NPD, on its site, also offers an opt-out feature for residents of California, Colorado, Connecticut, Utah and Virginia, required by the those states, that allows individuals to ask that information be corrected or some nonpublic information not be used. But a resident would have to know NPD existed and that the site offered that service in order to take advantage of it.
The suit says that no details have been revealed by NPD as to how the breach happened, and since the suit was filed two weeks ago, there appears to be no public information on it from NPD.
On April 8, USDoD gained access to the unencrypted personal information of billions of individuals stored on NPD’s network, according to the suit. The hackers offered the entire package of information for sale for $3.5 million on the dark web, according to the lawsuit.
The suit says the hackers sold some of the information. It also says that VX Underground found that the hackers intended to make the entire package of information publicly available on the dark web.
Were you a victim?
Social Security numbers, unique to each individual, are the portal for many scams and much of the fraud that affects individuals in the U.S. They are used for identifying bank, credit card and other financial accounts, as well as other personal information. Fraudsters and scammers can use them to hack into personal accounts and steal identity information.
To see if your information has been used by hackers, access your credit reports. They are free weekly from the three credit reporting agencies: Experian, Transunion and Equifax. You can check them for charges or applications that you didn’t make. For information on how to do this, and to get free credit reports, visit USA.gov/creditreports.
You can freeze your credit, for free, to protect it from hackers through the three agencies. This keeps anyone from taking out a credit card or loan in your name. You unfreeze it if you want to apply for credit or a loan.
Industry experts also recommend that consumers get a tracking service that will alert them if their data appears on the dark web. [Some credit card agencies, like CapitalOne, do this for their customers].
Experts also advise enrolling in two-factor authentication, which will make it harder for hackers to access your accounts.
Social Security phishing scam alert
In other fraud news, the Federal Trade Commission Thursday issued an alert on a new Social Security scam, tied to fake employers and What’s App.
Scammers are sending texts on What’s App pretending to offer remote jobs for positions like online data specialists that pay up to $600 a day, the FTC reported. The text gives the job’s age requirement and asks for a valid Social Security number.
The text is a phishing scam to get individuals’ Social Security numbers. [A phishing scam is one designed to steal personal information.]
The FTC advises:
- Don’t click on links or respond to unexpected texts. If you think the text could be legit, contact the company using a website or phone number you know is real — not the information in the text.
- Do some research. Scammers usually promise big rewards for little work, but don’t give a lot of information.

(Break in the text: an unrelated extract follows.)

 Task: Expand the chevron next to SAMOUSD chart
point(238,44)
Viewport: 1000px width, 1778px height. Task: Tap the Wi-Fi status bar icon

Search online for the name of the company and words like “review,” “scam,” or “complaint.” If you can’t find the company online, steer clear.
- Block unwanted texts. Scammers send texts designed to get your attention. Some phone settings and call-blocking apps let you block unwanted texts so you don’t hear from scammers in the first place.
If you get a text that’s a scam, visit ReportFraud.ftc.gov to notify the FTC. Forward it to 7726 (SPAM) or use your phone’s report “junk” option to delete and report it, the FTC advises.
If you gave personal or financial information to a scammer, visit IdentityTheft.gov to report it and get a recovery plan.